● **Your objective**:
Please set the lines down again exactly, from the top of the entries through the line that contains "Task: Follow the five-star rating link".

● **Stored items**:
—————

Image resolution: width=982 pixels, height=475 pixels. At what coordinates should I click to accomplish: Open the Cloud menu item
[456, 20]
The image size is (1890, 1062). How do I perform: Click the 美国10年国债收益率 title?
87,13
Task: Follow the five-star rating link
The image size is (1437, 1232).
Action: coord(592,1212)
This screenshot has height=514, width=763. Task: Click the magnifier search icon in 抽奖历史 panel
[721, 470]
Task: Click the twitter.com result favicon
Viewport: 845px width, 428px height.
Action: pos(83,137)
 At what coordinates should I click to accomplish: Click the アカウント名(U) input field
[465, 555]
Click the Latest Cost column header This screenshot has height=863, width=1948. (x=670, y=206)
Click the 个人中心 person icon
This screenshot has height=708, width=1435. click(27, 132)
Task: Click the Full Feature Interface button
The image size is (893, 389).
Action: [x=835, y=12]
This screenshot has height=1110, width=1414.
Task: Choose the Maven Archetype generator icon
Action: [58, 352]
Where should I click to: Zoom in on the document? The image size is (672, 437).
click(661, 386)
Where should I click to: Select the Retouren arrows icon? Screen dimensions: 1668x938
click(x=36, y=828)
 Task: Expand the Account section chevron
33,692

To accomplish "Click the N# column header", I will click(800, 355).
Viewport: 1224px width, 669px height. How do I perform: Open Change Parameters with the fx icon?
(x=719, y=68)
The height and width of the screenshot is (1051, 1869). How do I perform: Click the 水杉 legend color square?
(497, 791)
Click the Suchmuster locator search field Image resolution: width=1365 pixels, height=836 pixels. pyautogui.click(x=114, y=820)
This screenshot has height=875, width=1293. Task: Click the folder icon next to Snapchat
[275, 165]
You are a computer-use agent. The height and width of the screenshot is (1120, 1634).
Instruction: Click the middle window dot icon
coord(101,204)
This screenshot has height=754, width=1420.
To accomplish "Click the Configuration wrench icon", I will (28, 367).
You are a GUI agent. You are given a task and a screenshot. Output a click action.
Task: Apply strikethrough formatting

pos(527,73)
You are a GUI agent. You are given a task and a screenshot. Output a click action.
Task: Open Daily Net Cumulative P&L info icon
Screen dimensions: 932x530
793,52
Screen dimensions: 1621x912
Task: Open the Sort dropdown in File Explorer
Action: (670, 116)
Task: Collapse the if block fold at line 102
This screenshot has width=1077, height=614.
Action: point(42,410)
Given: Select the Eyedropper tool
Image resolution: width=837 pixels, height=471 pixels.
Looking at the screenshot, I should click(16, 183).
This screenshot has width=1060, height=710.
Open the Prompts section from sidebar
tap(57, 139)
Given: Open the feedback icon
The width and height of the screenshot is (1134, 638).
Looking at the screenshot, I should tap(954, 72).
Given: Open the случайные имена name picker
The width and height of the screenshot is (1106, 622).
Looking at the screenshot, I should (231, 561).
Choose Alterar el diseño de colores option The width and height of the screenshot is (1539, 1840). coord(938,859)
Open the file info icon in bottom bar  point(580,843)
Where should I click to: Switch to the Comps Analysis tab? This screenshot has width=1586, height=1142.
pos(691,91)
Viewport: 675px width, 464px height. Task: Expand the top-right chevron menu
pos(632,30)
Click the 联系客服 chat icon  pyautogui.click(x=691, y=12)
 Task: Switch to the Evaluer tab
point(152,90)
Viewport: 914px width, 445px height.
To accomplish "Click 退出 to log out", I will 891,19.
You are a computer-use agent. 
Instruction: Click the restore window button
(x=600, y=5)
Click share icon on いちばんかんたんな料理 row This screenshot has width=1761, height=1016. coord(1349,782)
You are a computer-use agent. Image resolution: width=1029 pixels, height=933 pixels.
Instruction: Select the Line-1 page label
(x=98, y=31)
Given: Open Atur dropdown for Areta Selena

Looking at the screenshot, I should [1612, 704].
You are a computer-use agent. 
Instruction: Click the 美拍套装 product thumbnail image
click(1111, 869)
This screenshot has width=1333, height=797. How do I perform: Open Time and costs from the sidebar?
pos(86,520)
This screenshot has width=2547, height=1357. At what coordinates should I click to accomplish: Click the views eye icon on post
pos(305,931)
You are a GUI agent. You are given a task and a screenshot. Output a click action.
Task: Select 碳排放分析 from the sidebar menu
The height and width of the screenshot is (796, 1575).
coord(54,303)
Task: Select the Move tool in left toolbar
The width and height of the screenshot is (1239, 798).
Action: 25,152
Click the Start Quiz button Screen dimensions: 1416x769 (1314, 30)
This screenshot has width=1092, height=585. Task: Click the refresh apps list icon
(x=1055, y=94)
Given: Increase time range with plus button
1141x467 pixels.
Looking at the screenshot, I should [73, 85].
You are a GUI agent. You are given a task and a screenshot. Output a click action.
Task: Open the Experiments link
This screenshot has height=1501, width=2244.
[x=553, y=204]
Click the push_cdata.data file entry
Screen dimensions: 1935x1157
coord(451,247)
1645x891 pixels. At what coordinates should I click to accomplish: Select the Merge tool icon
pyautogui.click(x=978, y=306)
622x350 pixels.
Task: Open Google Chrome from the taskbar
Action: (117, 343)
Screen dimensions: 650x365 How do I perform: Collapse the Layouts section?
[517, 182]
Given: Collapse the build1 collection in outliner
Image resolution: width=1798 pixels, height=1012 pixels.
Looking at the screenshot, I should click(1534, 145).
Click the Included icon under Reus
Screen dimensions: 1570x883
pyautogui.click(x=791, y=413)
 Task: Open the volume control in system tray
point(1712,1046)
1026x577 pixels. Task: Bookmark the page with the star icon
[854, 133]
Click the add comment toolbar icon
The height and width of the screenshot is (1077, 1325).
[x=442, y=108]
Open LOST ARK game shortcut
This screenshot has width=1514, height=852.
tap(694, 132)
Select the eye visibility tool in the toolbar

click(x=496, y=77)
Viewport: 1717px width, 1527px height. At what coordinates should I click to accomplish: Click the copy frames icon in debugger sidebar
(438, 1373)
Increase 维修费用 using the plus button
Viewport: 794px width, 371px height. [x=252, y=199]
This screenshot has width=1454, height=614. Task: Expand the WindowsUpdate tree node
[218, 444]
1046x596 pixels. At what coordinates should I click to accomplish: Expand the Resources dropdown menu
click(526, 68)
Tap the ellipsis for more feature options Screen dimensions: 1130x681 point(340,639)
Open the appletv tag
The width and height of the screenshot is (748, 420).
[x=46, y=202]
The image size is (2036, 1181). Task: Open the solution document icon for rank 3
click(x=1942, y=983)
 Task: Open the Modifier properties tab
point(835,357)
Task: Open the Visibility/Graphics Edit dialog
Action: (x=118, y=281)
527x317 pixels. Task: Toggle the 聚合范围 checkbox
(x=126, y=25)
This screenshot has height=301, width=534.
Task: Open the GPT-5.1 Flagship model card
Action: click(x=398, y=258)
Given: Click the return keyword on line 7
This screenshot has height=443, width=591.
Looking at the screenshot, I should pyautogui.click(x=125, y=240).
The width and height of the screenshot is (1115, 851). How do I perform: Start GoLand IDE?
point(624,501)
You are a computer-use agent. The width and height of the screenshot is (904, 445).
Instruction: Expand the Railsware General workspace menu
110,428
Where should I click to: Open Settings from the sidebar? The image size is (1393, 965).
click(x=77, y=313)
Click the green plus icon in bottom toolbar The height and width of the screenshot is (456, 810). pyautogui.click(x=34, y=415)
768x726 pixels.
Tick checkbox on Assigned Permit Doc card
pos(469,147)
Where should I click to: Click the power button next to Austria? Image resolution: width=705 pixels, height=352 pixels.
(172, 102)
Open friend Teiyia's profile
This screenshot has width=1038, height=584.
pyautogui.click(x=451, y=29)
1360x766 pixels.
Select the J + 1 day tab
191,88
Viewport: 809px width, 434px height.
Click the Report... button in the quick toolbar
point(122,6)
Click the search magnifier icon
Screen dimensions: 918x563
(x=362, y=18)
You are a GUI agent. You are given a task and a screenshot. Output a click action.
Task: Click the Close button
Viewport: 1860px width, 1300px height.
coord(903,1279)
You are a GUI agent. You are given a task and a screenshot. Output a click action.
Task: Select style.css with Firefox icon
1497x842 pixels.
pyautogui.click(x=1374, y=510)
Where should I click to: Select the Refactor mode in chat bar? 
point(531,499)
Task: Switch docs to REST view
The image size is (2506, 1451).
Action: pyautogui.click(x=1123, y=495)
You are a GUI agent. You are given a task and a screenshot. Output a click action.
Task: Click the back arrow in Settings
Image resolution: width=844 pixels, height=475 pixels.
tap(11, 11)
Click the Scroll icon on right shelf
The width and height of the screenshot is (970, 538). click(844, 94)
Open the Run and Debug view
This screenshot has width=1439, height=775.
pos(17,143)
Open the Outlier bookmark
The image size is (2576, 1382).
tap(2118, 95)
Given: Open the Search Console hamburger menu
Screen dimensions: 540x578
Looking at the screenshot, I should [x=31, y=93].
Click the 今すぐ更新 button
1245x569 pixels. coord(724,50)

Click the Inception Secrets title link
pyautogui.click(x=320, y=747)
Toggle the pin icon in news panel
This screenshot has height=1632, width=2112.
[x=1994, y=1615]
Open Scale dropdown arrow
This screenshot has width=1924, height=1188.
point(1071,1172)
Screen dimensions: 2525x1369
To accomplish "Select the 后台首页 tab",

—————

● **Answer**:
Image resolution: width=982 pixels, height=475 pixels. At what coordinates should I click to accomplish: Open the Cloud menu item
[456, 20]
The image size is (1890, 1062). How do I perform: Click the 美国10年国债收益率 title?
87,13
Task: Follow the five-star rating link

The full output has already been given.